About half of the creatine (Cr) in our body comes from the food we eat (mainly from meat and fish), while the other half is synthesized from certain amino acids (glycine, arginine) in the liver, pancreas and kidneys. 95% is stored in the skeletal muscles, the rest in the brain, heart and testes.

In the muscles, creatine is bound to phosphate and called phosphocreatine (PCr). Phosphocreatine is needed for the regeneration of ATP (adenosine triphosphate), an important muscular energy source.

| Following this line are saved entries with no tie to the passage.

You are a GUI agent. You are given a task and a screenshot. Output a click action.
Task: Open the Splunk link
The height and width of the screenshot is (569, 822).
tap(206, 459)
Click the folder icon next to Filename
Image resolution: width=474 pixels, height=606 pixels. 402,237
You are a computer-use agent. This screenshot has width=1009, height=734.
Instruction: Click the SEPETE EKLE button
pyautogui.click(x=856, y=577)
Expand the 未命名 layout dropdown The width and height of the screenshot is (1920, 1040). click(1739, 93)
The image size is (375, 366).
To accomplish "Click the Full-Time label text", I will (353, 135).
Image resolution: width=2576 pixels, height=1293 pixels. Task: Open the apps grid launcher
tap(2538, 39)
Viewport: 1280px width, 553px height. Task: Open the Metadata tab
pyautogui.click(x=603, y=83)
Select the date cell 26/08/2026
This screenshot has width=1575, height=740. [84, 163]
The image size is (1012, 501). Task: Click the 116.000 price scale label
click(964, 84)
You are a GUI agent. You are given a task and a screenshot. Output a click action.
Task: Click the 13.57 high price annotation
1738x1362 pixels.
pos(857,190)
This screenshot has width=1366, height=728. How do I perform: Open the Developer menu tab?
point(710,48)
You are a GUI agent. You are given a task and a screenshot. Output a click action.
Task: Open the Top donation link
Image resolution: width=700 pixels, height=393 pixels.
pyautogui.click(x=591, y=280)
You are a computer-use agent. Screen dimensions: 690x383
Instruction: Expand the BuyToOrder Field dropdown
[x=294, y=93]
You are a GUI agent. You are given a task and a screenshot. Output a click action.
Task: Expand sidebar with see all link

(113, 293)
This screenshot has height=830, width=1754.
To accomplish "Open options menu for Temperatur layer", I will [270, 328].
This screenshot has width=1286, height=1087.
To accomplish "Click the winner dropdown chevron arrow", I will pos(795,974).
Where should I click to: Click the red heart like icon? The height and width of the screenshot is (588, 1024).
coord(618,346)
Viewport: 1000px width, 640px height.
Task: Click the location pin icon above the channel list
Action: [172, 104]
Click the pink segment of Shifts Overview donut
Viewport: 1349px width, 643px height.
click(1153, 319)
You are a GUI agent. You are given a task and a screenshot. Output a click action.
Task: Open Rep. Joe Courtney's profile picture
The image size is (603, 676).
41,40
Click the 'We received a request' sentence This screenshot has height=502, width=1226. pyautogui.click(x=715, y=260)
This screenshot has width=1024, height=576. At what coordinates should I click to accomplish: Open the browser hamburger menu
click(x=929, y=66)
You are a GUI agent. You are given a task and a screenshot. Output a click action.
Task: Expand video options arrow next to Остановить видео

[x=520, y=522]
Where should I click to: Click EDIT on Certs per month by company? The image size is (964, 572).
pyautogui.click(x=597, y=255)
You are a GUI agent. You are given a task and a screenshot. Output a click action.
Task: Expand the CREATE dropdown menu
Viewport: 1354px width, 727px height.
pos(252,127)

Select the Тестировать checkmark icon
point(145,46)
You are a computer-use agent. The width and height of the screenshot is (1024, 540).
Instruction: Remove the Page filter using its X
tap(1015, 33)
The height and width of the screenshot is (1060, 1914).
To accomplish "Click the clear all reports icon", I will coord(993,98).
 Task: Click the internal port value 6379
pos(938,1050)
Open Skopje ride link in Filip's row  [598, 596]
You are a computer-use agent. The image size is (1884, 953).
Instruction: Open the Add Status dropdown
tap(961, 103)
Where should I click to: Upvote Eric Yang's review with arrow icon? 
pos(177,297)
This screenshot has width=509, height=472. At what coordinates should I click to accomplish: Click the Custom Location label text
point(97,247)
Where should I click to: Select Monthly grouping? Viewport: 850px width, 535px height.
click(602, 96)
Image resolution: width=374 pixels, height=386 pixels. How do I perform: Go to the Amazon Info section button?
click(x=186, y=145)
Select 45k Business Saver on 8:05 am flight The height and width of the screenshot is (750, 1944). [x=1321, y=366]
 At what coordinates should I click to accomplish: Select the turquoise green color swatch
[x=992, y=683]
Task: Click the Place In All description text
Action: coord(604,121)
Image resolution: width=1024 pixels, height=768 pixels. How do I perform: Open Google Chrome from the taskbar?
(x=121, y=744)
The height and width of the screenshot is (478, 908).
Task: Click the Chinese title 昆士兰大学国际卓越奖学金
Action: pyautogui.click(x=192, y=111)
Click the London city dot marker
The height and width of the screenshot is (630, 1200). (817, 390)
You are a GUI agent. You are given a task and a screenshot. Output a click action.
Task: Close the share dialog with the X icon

There is scientific evidence that taking creatine supplements can increase an athlete's performance in high-intensity anaerobic exercise. Ingesting creatine can increase the level of phosphocreatine in the muscles by roughly 20%. Additional study published August 2003 in the Royal Society journal Proceedings, suggests increased mental capabilities as a result of oral intake of creatine over a 60 day period..

The marketing claims that creatine supplements also help to build muscle mass, however, are questionable. Athletes who take creatine do gain weight, but most of this weight gain is not muscle, but water (creatine takes water with it to the muscle cells). Also, creatine has no effect on aerobic exercise.

Creatine can cause dehydration, and is not recommended for people with kidney disease. Current studies indicate that short-term creatine supplementation is safe, but the effects of long-term supplementation are still unknown.

Creatine is not considered doping and is currently acceptable to all sports-governing bodies.